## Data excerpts

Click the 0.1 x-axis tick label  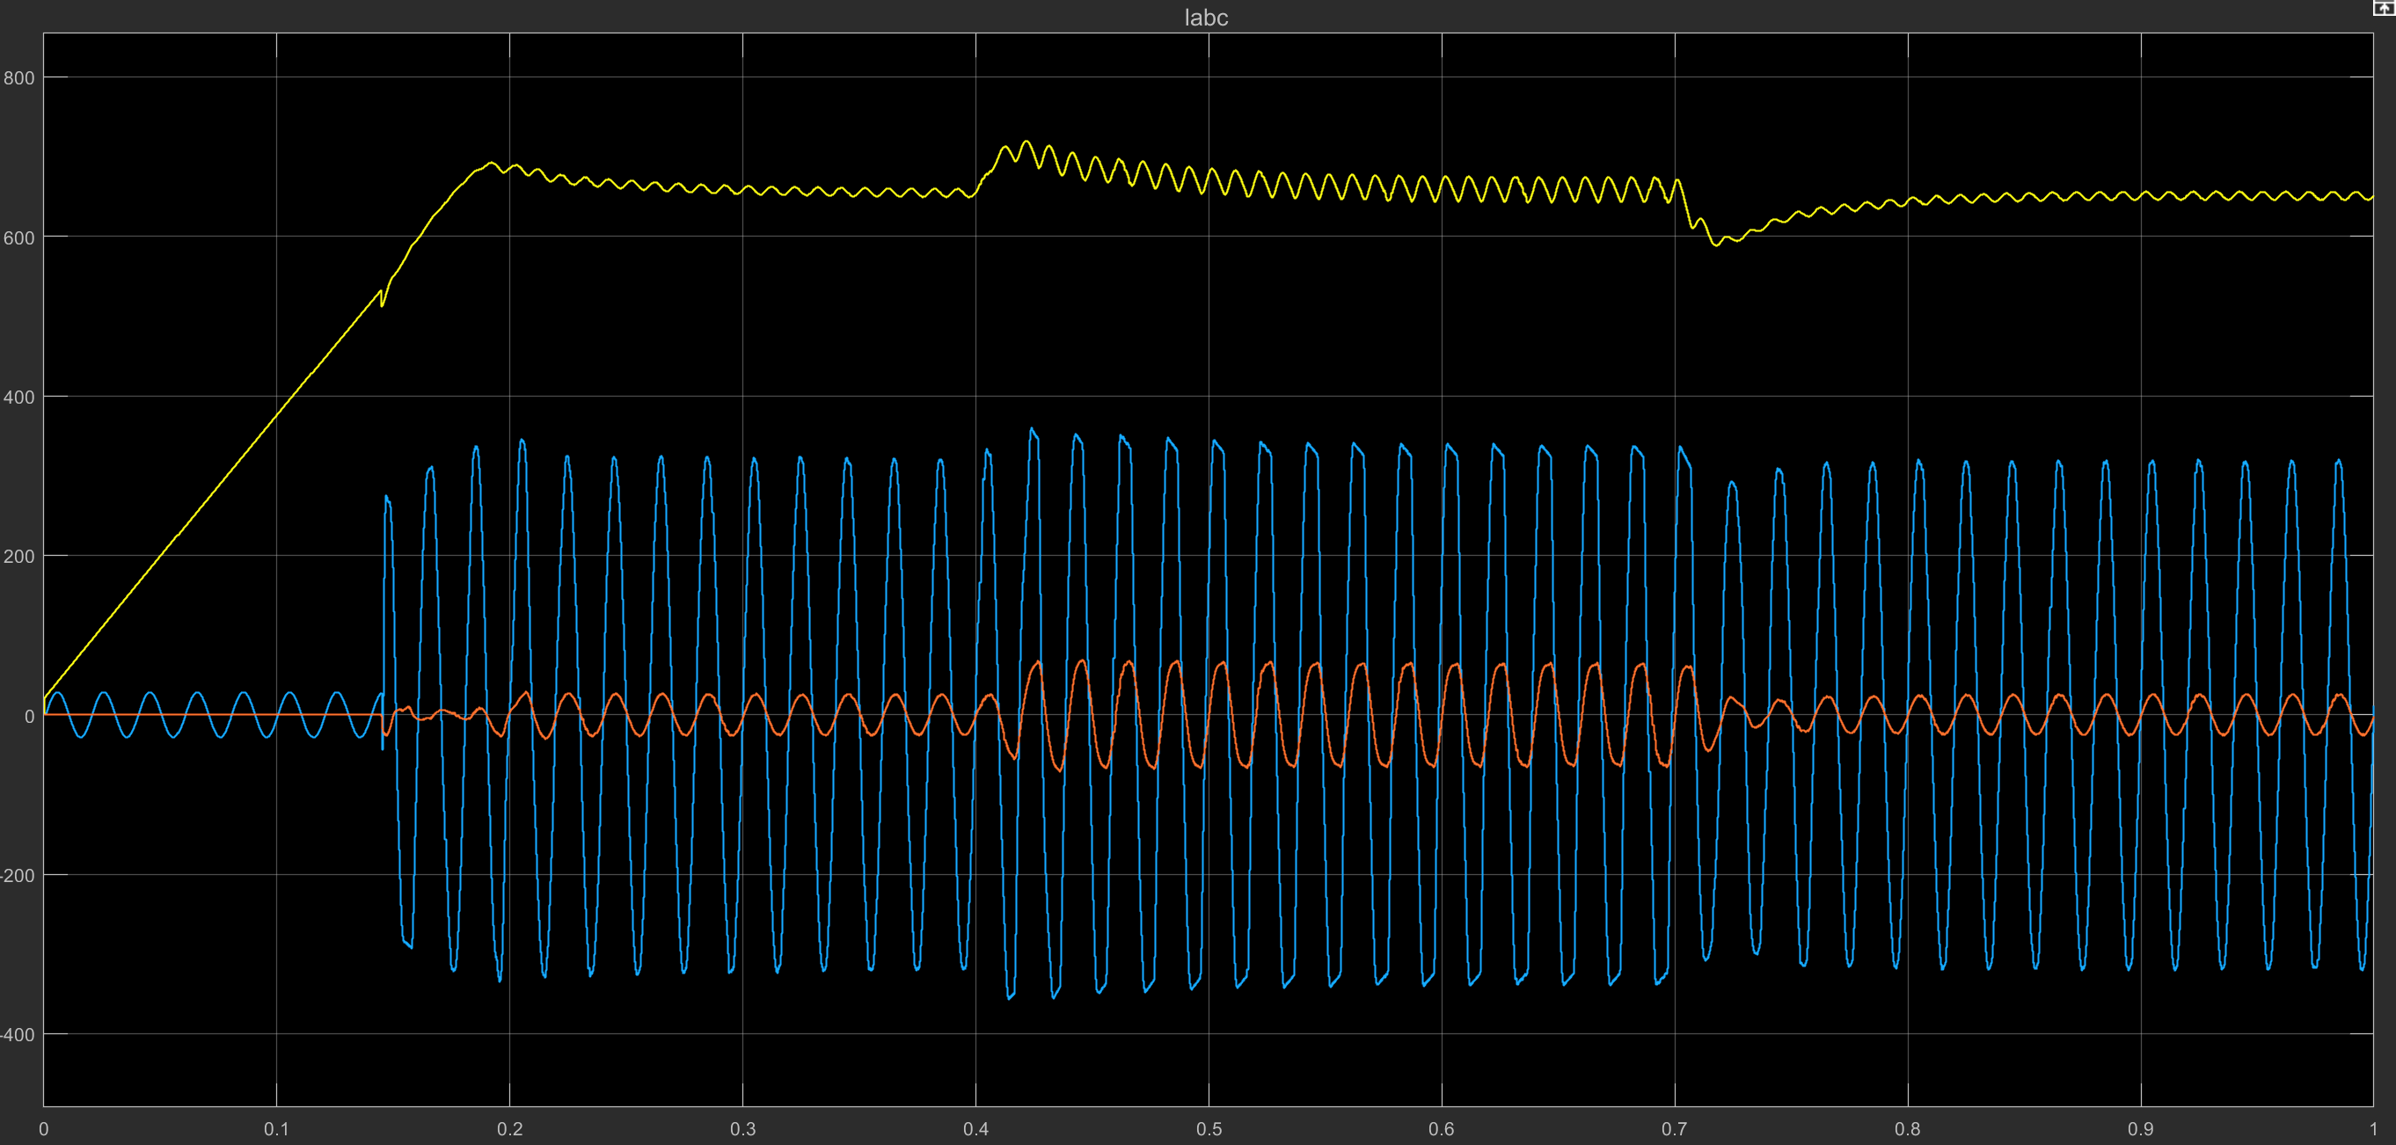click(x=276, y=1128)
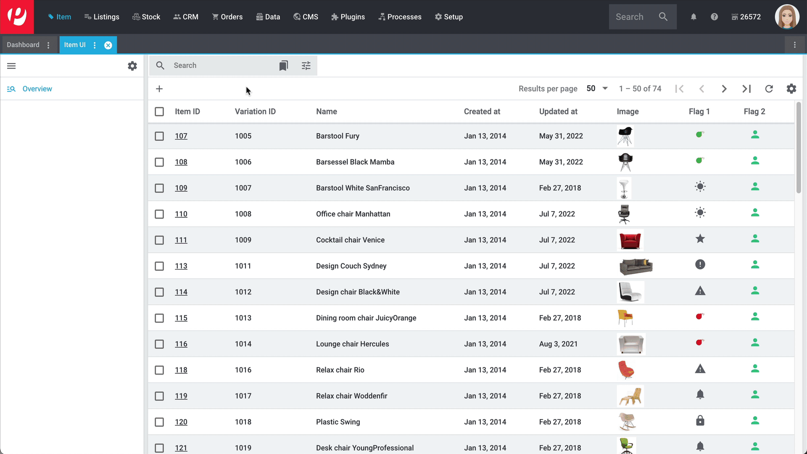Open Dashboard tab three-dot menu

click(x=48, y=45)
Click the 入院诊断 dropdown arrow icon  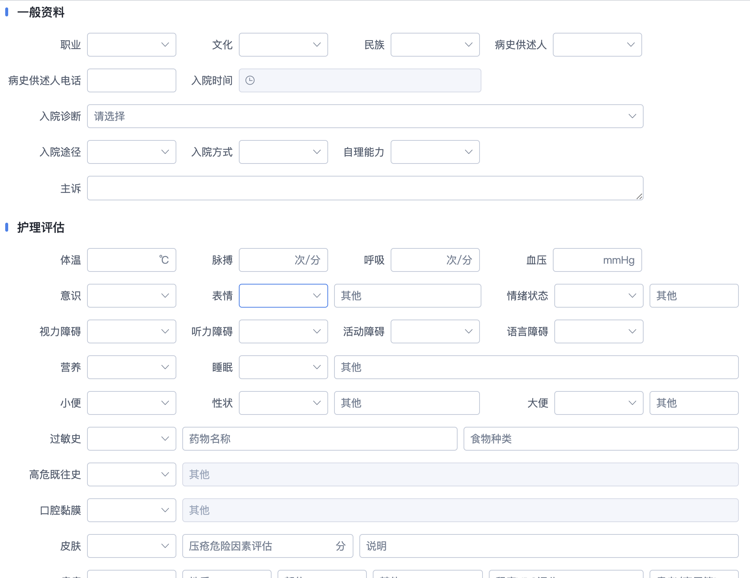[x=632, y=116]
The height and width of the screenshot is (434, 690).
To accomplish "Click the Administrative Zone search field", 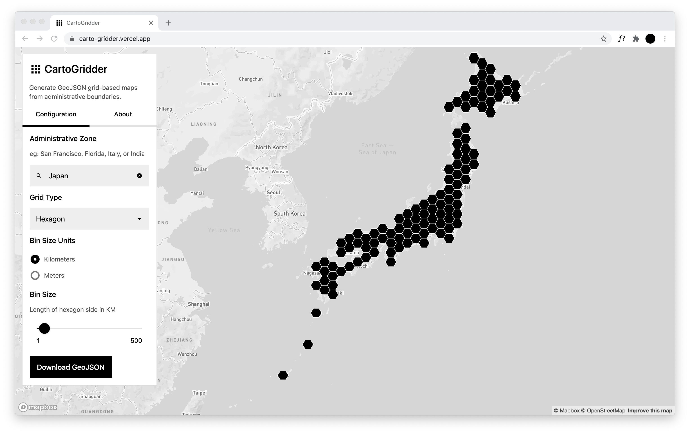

## Exercise aim
Please return only the lines running from the line with "The height and" to the final line of the data, both included, exactly and without any pictures.

## Answer to this exercise
The height and width of the screenshot is (434, 690).
To accomplish "Click the Administrative Zone search field", 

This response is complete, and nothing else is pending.